A big reason for that silence is undoubtedly because many of us who were involved in the NISO standard were also pulled into EPUB 3, and getting accessibility traction in a mainstream format like EPUB invariably takes precedence. As wonderful as I might think an XML authoring format for parallel production use might be, it’ll never be a more effective means of getting books to those who want them than will getting accessible production at the source, whatever internal production grammar is used.
But I want to address the question of why an organization might opt for a format like we defined in Z39.98 for internal use as a master format.

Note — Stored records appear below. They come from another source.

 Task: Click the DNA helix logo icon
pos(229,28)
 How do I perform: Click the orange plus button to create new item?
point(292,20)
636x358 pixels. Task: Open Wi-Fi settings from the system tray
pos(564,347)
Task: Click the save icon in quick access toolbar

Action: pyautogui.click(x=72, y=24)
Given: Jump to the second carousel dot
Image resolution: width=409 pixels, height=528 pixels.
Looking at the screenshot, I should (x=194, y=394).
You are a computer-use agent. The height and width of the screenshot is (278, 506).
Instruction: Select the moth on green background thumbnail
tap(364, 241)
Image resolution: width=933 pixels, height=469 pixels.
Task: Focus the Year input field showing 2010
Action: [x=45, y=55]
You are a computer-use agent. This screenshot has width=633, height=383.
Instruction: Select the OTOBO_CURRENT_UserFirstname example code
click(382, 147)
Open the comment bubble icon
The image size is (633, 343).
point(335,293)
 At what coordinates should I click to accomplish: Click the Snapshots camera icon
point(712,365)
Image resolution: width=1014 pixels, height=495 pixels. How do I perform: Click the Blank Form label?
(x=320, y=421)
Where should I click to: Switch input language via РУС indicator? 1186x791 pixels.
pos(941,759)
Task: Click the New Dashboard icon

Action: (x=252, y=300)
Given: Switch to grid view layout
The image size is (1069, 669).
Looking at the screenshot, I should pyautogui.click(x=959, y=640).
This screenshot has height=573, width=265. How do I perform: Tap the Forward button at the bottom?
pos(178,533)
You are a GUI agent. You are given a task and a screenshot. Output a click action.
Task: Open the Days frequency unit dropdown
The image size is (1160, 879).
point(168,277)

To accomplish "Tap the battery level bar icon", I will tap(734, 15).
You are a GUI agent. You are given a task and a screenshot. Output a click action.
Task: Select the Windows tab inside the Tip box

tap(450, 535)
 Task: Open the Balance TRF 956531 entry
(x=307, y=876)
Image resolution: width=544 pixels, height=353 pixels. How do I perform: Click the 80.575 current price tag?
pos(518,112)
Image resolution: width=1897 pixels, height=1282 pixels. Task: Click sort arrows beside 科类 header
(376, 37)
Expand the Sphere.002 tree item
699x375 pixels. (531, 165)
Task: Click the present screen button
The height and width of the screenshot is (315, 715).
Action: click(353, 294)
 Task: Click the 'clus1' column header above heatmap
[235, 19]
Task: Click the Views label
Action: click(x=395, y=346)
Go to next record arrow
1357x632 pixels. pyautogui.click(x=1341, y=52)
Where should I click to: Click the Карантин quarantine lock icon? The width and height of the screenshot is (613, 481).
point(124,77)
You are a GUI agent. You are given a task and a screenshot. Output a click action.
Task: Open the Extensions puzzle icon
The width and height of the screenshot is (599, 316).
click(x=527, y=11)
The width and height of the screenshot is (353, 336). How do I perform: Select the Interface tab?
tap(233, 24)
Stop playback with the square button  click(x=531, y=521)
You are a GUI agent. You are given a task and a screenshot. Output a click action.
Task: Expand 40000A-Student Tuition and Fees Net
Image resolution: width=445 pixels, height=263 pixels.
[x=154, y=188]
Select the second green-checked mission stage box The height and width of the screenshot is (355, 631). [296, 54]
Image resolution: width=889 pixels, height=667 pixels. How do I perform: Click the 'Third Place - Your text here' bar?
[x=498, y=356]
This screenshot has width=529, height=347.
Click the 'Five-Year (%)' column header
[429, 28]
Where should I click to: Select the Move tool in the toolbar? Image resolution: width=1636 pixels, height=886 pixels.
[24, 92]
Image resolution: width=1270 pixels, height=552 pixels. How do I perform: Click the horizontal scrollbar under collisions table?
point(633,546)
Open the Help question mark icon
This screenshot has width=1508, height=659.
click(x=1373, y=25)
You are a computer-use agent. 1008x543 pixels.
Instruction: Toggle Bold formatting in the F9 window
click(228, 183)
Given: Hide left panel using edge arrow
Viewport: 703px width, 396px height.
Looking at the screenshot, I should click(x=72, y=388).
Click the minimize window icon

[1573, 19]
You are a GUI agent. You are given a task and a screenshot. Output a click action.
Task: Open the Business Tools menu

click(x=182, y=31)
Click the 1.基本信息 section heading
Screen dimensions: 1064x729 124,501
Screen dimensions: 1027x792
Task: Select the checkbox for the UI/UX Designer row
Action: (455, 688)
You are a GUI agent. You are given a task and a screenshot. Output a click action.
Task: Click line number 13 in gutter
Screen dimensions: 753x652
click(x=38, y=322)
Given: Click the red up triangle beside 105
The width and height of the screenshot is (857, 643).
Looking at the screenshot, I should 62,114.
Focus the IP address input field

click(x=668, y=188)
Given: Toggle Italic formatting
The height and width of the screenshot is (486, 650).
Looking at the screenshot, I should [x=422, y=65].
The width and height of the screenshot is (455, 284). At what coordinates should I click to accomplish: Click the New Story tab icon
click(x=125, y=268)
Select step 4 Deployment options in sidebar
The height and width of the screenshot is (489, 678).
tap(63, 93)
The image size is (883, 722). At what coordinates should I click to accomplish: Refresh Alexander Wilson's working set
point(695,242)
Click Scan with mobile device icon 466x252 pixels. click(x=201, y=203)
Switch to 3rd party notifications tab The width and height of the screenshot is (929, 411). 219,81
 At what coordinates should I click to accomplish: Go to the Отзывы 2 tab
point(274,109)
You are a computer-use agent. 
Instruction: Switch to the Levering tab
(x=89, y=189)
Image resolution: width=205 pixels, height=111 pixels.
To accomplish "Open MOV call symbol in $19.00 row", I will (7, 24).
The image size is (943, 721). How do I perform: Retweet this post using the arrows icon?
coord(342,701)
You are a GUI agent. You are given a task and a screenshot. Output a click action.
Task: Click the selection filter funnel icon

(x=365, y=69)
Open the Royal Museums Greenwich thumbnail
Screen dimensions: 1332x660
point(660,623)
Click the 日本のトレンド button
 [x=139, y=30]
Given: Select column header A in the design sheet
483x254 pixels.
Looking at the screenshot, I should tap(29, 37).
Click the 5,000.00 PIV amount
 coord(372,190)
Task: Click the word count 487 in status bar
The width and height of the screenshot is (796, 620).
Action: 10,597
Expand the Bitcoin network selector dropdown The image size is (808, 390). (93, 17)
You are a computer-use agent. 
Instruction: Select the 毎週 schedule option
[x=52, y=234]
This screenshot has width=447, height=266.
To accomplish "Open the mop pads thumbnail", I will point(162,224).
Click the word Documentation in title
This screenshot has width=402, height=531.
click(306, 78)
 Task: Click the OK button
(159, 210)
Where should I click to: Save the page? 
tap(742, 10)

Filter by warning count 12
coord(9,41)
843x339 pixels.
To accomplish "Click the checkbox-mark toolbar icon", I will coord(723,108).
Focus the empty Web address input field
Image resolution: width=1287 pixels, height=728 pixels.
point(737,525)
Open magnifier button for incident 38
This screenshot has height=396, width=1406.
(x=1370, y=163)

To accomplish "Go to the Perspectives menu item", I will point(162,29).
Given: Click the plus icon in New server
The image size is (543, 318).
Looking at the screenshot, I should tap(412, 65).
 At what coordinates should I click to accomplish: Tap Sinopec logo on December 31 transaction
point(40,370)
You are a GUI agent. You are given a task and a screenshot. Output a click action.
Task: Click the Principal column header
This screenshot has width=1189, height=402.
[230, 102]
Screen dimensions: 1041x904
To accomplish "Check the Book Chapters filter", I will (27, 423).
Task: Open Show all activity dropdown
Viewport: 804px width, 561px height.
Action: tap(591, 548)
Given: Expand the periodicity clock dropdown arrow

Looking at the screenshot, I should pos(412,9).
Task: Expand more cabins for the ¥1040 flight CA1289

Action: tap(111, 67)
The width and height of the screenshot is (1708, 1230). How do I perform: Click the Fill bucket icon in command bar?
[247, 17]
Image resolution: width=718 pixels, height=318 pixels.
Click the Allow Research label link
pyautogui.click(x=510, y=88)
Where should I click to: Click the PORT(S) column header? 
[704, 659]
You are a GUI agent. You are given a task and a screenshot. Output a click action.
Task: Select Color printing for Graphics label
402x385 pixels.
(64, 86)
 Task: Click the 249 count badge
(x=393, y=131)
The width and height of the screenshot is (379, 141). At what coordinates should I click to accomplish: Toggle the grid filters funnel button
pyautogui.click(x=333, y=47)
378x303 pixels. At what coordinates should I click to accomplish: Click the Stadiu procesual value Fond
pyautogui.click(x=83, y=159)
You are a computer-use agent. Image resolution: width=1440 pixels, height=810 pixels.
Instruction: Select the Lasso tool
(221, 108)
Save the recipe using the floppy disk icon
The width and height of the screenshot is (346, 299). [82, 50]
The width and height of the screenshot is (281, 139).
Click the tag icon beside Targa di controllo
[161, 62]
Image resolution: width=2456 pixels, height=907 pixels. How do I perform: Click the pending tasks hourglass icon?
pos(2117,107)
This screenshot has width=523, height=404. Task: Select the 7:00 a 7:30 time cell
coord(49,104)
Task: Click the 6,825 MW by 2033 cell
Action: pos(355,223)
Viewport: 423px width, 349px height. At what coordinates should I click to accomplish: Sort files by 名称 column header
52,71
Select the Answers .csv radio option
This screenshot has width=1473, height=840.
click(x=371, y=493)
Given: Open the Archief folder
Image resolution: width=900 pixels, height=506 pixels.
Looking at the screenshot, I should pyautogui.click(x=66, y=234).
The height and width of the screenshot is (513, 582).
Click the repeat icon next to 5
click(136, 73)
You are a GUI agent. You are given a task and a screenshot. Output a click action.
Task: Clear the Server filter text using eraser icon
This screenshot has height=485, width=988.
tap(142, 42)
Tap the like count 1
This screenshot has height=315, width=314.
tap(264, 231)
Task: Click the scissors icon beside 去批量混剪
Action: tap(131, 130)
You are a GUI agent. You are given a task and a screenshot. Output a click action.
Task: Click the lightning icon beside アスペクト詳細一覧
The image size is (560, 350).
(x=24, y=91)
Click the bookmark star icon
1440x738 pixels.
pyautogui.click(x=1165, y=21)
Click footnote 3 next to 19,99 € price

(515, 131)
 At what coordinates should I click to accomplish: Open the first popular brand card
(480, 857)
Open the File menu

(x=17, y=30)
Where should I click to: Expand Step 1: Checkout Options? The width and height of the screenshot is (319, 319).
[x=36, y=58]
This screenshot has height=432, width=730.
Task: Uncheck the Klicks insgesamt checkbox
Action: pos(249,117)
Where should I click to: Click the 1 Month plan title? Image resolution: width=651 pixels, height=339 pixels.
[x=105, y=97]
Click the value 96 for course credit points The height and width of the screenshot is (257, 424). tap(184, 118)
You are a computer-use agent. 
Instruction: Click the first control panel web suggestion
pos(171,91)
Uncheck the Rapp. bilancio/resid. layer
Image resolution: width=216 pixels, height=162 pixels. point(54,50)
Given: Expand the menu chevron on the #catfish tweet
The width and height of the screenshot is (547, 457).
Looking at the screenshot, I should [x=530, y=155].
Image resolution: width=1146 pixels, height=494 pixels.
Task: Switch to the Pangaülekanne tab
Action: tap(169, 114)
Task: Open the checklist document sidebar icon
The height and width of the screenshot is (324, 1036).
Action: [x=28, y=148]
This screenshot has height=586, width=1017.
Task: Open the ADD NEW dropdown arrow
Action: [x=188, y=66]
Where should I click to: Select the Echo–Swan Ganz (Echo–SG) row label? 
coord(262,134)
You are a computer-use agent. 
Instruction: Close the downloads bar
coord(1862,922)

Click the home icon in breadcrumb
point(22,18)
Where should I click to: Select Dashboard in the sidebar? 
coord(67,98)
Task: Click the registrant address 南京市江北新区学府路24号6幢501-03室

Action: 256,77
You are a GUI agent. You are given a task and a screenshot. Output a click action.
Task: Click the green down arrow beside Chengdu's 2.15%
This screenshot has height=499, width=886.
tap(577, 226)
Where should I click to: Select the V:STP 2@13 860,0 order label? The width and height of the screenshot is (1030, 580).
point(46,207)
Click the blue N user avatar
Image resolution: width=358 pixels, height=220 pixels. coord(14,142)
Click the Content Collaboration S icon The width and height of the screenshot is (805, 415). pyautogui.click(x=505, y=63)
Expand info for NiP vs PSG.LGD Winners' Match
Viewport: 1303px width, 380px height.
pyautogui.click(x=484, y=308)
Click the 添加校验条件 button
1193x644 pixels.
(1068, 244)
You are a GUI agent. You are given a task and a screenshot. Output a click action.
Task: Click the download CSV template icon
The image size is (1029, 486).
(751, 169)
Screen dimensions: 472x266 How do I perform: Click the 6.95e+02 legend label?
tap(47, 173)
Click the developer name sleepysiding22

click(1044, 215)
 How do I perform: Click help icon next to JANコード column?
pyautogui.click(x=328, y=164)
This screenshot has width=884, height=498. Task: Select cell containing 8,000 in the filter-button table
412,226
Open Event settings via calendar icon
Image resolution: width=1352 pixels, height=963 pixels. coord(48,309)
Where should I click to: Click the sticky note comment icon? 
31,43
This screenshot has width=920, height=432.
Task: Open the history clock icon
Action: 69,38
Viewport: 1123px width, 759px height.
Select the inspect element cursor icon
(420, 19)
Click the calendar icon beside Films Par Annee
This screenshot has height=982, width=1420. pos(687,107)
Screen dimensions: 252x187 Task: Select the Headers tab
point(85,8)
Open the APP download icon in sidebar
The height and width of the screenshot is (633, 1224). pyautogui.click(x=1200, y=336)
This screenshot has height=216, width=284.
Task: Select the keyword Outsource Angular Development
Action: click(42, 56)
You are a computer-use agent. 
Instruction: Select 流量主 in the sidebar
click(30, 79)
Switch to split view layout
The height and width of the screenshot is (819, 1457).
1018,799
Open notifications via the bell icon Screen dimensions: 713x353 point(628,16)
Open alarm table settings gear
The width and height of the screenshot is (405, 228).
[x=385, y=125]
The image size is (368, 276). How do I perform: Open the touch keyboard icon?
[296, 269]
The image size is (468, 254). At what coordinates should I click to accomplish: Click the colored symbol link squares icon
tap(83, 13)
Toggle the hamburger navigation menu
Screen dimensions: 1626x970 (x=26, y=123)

The first myth to dispel, if it actually exists, is that there was ever any competition between Z39.98 and EPUB. Both have histories that stretch back into the 1990s, DAISY’s is a linear one through a number of revisions, and EPUB’s evolves out of the Open Ebook Format (but is still essentially linear). Although EPUB up to and including version 2 can be seen as a minimally accessible text format (i.e., no bells and whistles), it wasn’t until version 3 that EPUB caught up to, and passed, the DAISY format in terms of what it can accommodate. (Noting here that EPUB 3 is a format and can be made as inaccessibly as any other format when done sloppily.)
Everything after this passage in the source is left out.